The reason for Đán's exclusion from further Bảo Đại and then Ngo Dinh Diem cabinets is disputed. Đán said that it was due to Diem being appointed by Bảo Đại. Still, the government maintained that it was because he was holding out for a more important ministry, having allegedly rejected an offer to become the Minister for Social Welfare. For his part, Đán later claimed that he rebuffed Diem because he 'never intended to cooperate with Diệm', who he asserted could not administer a government that could democratically modernise Vietnam, but instead was set on feudal and nepotistic rule. Đán claimed that upon his return to Vietnam in September 1955, Diem's officials sought him out at the airport to arrange a meeting at the Norodom Palace. Đán claimed that he reprimanded Diem for running a nepotistic regime and relying on the counsel of his younger brother Ngo Dinh Nhu, and stated his intention to contribute to South Vietnamese politics by organising 'a constructive, legal opposition'. According to the historian Jason Picard, Diem viewed Đán's publications and remarks as disrespectful and a challenge to his political authority.

== Diem era career ==
In October, Diem proclaimed himself the President of the newly proclaimed Republic of Vietnam after defeating Bao Dai in a fraudulent referendum and from then on, Đán was the centre of much of the open opposition to Diem's regime. First he headed a coalition of opposition groups which fought the government's arrangements for the 1956 election of a Constituent Assembly. The coalition had three component groups with government approval: The National Restoration League, the Socialist Party and the Social Democratic Party. Three months after the elections for the Constituent Assembly, the coalition collapsed when the leaders of the first two parties were jailed and the third party threatened into dissolution. Đán was briefly arrested on the eve of the 1956 elections, and accused by government controlled media of involvement in communist and colonialist activities. He had penned a letter to Diem in which he accused the regime of using dictatorial methods. He was then sacked under secret government orders from his position at the University of Saigon Faculty of Medicine, and blacklisted from holding academic positions at universities and placed under continuous police surveillance.

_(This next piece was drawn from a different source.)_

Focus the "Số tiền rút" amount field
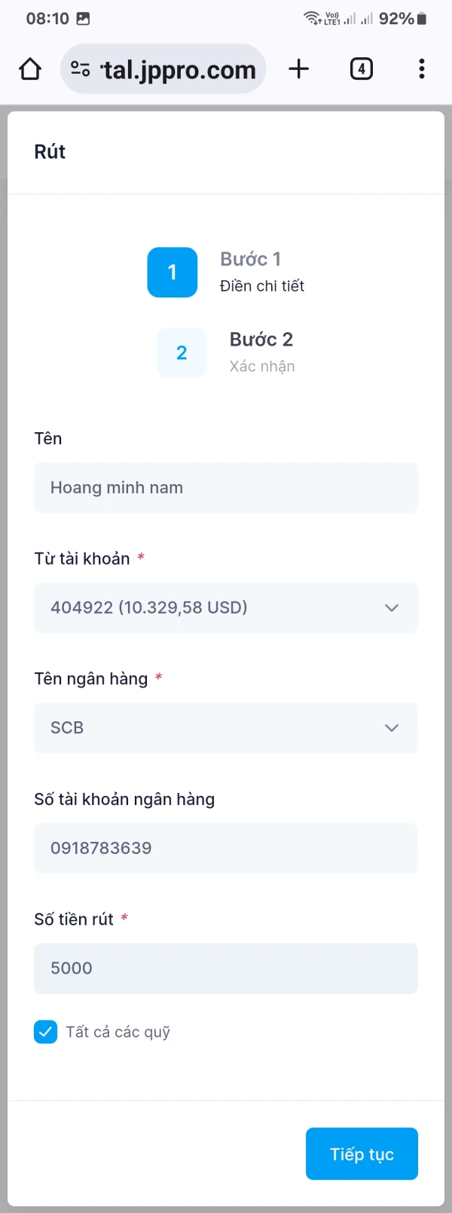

Undeterred, he continued his political activities and in May 1957 formed another opposition coalition called the Democratic Opposition Bloc (Khối Dân Chủ Đối Lập). At its launch, he stated 'Two fundamental weaknesses facing the southern regime today are the total absence of an independent press and an opposition camp both recognized and tolerated by the ruling authority', and stated that they would for the promotion of democratic processes in South Vietnam.

The group had their own newspaper, the Thời Luận, which was revamped to coincide with the launch of the new party. These announcements were timed to coincide with Diem's state visit to the US, provoking an angry reaction in private from the president. Over the next year until its shutdown, Thời Luận became the most popular newspaper in the country, averaging around 100,000 copies per issue, which was quadruple the circulation of rival newspapers. It sold in the capital Saigon and was distributed through the black market across the country, trumpeting itself as the outlet of those who could not speak. It stated its purpose as:

To defend the rights of the citizenry: individual freedom; freedom of speech and press; freedom of assembly and association . . . The intent is to promote debate on significant issues shaping the future of the nation. The existence of opposition, of debate, can improve government. This is only prohibited under dictatorships, where governments treat citizens as objects to be exploited. In a free, democratic society, the people have the right to speak out.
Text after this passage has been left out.